On September 30, 2014, when the first case on American soil was diagnosed in a West African who had recently returned from Liberia, Americans began paying closer attention. Against the backdrop of an impending national election, some politicians called for restrictions on flights from affected West African countries. Others countered that transportation restrictions would also limit the ability of Americans participating in the response to get to and from the places in need.
An asymptomatic nurse in the United States, quarantined in the absence of contact with the bodily fluids of an infected patient, threatened to sue the state of Maine for improper quarantine. Cases such as hers point to 2 ethical obligations: for health care workers to care for the sick, and for their employers and society to care for those interacting most closely with the sick.6 We cannot afford to lose the support of health workers in a public health crisis.
Additional ethical issues have included effective crisis communication (given the propensity for the media to incite fear), the inequities inherent in air-lifting American personnel but not local health providers to provide them with the best available care, and the use of untested medical treatments.7 With our knowledge of epidemic transmission, patterns of population movement, and technological developments, all of these issues are predictable.
Ethics Structures Needed
Ethics and thinking ahead are essential elements of public health preparedness. We cannot afford to rely on ethical lapses to raise the issues and then reactively determine the best practices. We must think globally and quickly. Had ethical guidelines prescribed international cooperation, for example, disease control assistance may have been offered sooner and the epidemic may not have reached its current magnitude.
However, public health institutions at all levels, ranging from the local to the global, lack an established infrastructure for ethical deliberation and prescription for actions. A system to guide ethical responses to fast-moving epidemics and pandemics must anticipate foreseeable events and make decisions quickly on unforeseen events. An infrastructure for this purpose might consist of a group of individuals already employed by a state health department who are trained and given the authority to create guidelines for the ethical implementation of existing or anticipated public health policies. National organizations, such as the Association of State and Territorial Health Officials, can recommend ethical standards and practices, but to be enforced, they will need to be integrated into governmental laws and policies.
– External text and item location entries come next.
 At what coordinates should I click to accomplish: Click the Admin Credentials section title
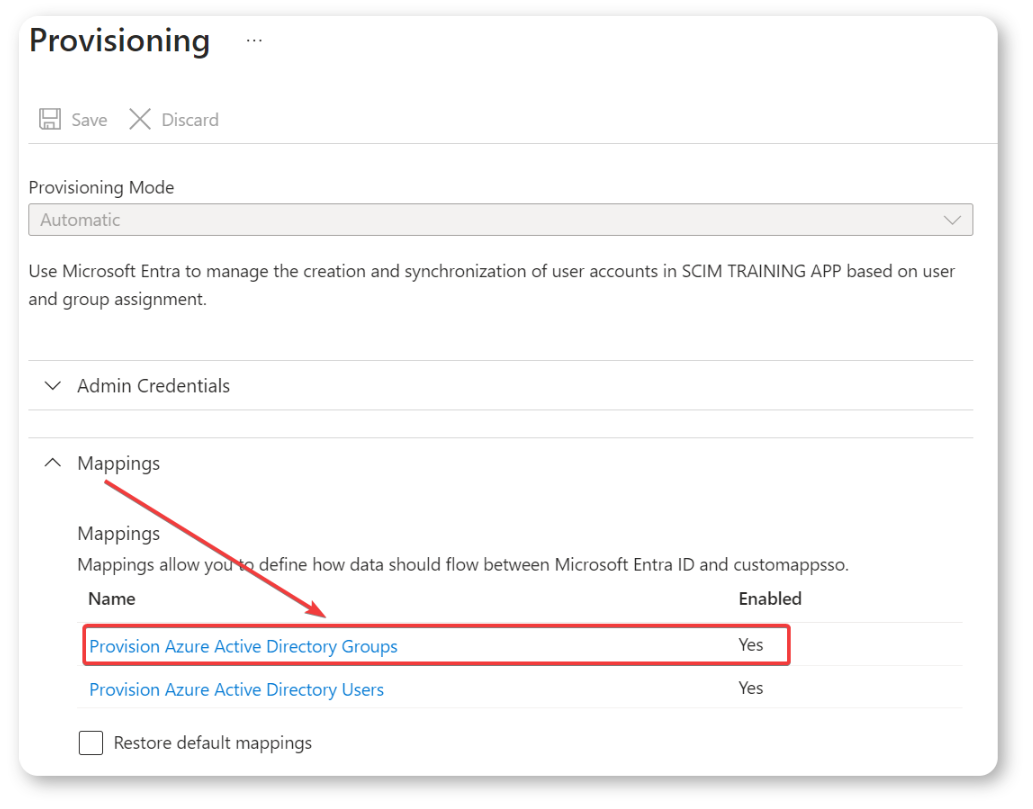point(153,386)
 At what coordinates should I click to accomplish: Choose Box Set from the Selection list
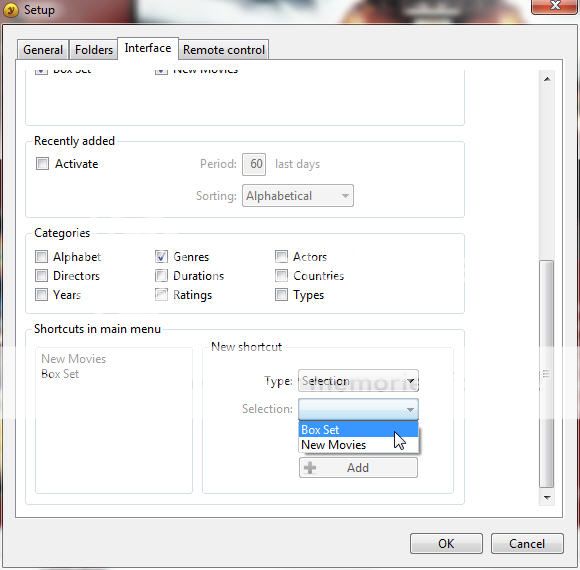click(358, 429)
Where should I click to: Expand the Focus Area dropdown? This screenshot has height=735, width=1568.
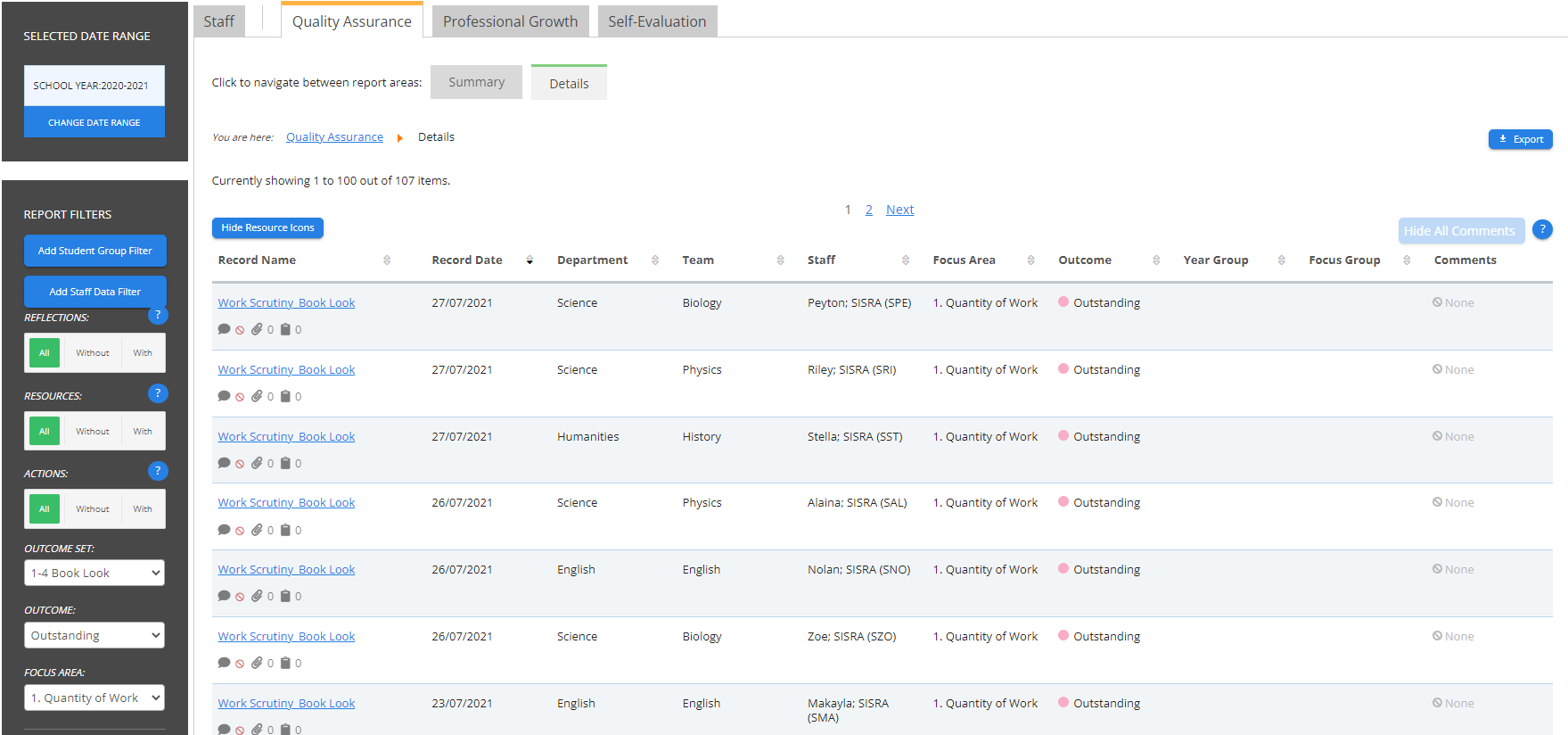click(94, 698)
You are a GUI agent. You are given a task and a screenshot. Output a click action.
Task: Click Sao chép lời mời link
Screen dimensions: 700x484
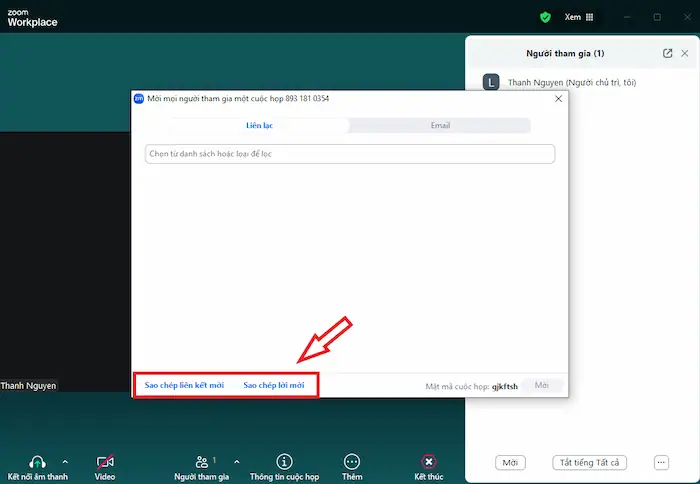[x=274, y=385]

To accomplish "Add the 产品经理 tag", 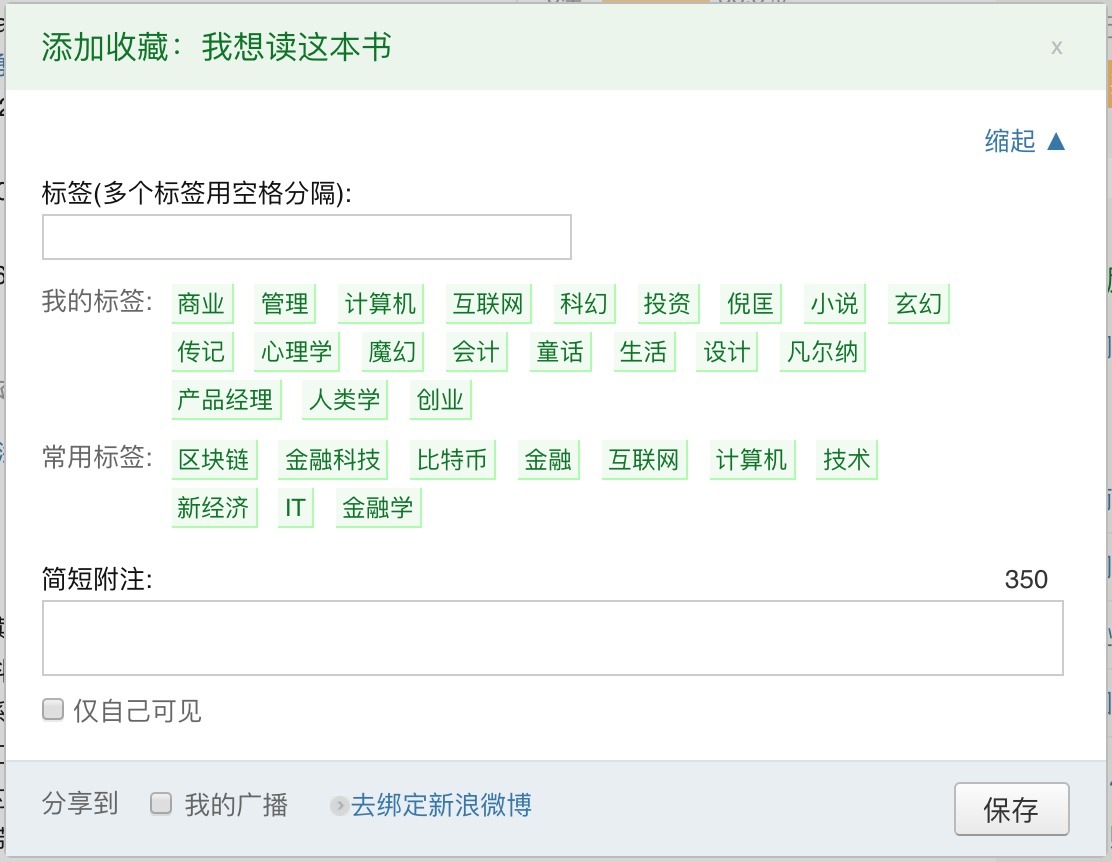I will tap(225, 400).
Our ability to anticipate, prepare for, and prevent unethical actions in public health is an ethical obligation in itself. The code of ethics endorsed by the American Public Health Association states that public health institutions aim to "prevent adverse health outcomes" and "act in a timely manner on the information they have."8(p.1058) We suggest that preventing foreseeable ethical lapses is as important as preventing foreseeable adverse health outcomes, and the information we have from current and prior epidemics enables us to prepare for the next one. Instead of relying on the adrenaline rush of headlines to hold our attention and galvanize action, let's hold deliberations now to prepare us for ethical and more effective public health action before the next crisis.